===== Data =====
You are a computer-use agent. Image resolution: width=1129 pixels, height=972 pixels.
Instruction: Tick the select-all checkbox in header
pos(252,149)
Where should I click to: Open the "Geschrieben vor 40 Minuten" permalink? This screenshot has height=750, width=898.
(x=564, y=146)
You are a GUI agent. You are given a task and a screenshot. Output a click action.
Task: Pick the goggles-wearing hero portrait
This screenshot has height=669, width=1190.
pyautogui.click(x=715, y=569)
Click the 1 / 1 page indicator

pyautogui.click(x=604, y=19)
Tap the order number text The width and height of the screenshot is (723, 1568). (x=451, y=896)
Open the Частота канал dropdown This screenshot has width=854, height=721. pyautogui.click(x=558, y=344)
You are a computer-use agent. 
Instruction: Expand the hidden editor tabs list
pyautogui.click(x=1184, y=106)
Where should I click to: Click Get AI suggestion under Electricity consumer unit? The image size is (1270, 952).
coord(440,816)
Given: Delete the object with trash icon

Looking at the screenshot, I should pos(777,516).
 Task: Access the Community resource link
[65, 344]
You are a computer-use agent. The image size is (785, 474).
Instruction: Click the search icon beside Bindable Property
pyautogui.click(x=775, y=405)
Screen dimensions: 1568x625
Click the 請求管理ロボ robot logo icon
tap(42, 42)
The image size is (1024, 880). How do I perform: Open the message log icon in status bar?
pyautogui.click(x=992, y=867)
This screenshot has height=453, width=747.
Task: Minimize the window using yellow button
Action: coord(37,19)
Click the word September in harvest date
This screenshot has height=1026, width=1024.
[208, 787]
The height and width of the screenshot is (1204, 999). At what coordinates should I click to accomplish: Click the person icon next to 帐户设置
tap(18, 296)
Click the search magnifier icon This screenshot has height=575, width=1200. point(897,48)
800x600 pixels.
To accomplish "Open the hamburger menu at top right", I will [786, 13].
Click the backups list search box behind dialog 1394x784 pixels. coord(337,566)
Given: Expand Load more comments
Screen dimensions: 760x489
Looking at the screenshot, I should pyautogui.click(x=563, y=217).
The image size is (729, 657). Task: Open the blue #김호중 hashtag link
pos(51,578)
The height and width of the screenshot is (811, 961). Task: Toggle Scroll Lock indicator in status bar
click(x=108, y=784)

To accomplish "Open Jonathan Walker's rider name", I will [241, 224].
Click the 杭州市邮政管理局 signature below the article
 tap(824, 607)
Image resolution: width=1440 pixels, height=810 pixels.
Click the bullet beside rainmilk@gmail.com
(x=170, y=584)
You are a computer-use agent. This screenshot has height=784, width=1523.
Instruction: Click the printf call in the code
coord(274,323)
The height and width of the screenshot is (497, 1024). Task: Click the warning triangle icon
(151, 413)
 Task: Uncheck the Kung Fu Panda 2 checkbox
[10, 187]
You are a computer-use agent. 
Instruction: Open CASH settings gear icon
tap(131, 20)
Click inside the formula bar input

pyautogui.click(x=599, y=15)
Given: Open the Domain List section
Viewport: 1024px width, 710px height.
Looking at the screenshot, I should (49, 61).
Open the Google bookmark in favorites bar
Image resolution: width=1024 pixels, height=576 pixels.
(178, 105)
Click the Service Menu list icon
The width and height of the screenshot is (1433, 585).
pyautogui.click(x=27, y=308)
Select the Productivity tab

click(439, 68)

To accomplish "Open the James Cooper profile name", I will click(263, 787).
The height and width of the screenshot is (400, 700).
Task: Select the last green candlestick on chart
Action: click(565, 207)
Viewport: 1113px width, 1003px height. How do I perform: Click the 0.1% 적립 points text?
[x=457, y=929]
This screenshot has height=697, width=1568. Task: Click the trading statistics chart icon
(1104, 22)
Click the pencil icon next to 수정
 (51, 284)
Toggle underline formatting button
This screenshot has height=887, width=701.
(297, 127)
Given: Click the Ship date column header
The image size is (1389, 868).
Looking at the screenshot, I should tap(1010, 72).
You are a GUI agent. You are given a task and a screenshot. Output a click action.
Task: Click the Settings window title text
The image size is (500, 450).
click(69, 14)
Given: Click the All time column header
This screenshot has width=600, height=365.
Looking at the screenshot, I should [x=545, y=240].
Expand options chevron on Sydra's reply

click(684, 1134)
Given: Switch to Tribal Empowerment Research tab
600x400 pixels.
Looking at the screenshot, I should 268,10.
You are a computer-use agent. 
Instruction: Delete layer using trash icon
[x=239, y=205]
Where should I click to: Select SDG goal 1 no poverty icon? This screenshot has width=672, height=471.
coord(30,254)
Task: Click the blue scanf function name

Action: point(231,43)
=====
--- Task requirements ---
Your answer should hold every line of the entries that contains the string "column".

--- Solution to this problem ---
Given: Click the Ship date column header
Given: Click the All time column header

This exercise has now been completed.